With the governor’s mansion outfitted with a Kegerator and the West Coast craft beer guys decked out in their “good jeans,” the commonwealth of Virginia and Stone Brewing Co. announced Thursday that they had struck a deal.

Stone, the country’s 10th largest craft brewer, will invest $74 million to build a brewery, restaurant, garden and retail store in Richmond. Gov. Terry McAuliffe (D) said Virginia beat out 20 other states to land the deal, which is expected to add to the capital’s growing craft beer cred and create about 290 jobs.
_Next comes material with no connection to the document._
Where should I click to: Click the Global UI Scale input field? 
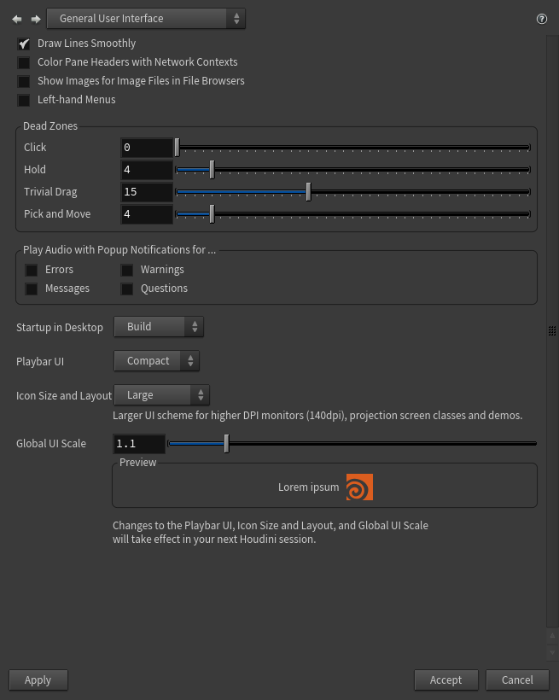[x=138, y=444]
McAuliffe and company officials announced the deal at a news conference that ended with the mansion doors being thrown open for an early afternoon beer reception. The governor jokingly lamented that he “had to drink a lot of beer” to woo the San Diego-based company to open its first East Coast outpost in Richmond, in a part of the city east of downtown.

The 200,000 square-foot brewery and distribution facility is expected to be operational in late 2015 or early 2016, with Stone Brewing World Bistro & Gardens opening one to two years later. The 30,000 square-foot restaurant will feature locally grown organic food as well as a large landscaped garden.
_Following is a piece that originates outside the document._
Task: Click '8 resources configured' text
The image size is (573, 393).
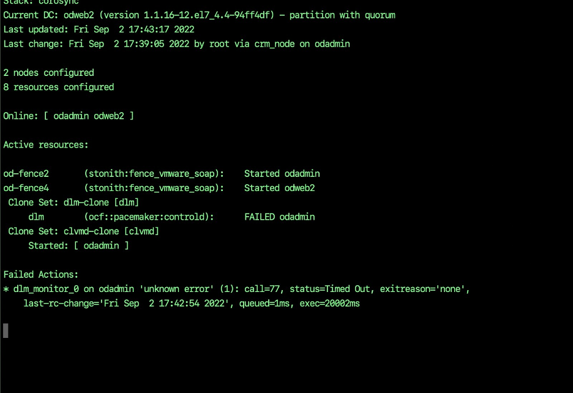Action: (59, 87)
The company’s commitment to sourcing its ingredients locally will spur agricultural research and the production of hops, a “huge potential cash crop for our agricultural producers,” said Todd Haymore, Virginia’s secretary of agriculture and forestry.

When company officials came to Richmond to negotiate earlier this year, the governor entertained them with a Kegerator he had installed for the occasion in the 200-year-old Executive Mansion.
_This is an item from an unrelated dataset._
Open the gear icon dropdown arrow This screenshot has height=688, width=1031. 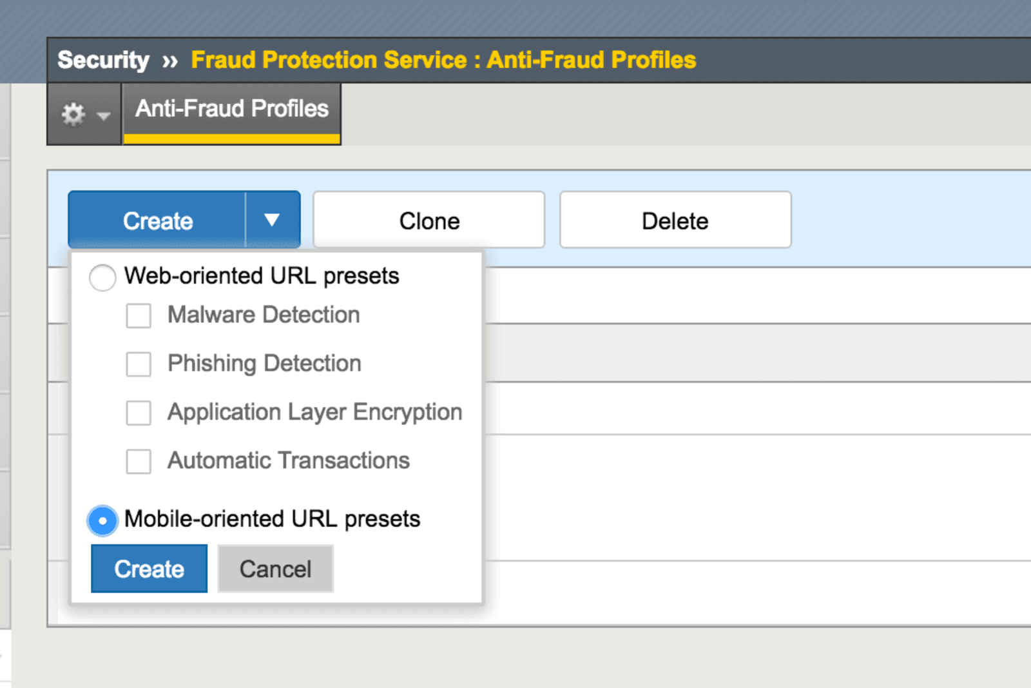102,117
McAuliffe also served up a $5 million grant from the Governor’s Opportunity Fund and a $250,000 grant from the Governor’s Agriculture and Forestry Industries Development Fund, contingent on Stone’s procurement and use of Virginia-grown products.

All that helped Richmond lure what BeerAdvocate magazine twice dubbed the “All-time Top Brewery on Planet Earth.”

Pat Tiernan, Stone’s chief operating officer, said he and other brewery honchos were so grateful that they dressed up for the occasion. “We wore our good jeans,” he told the mostly suit-and-tie crowd.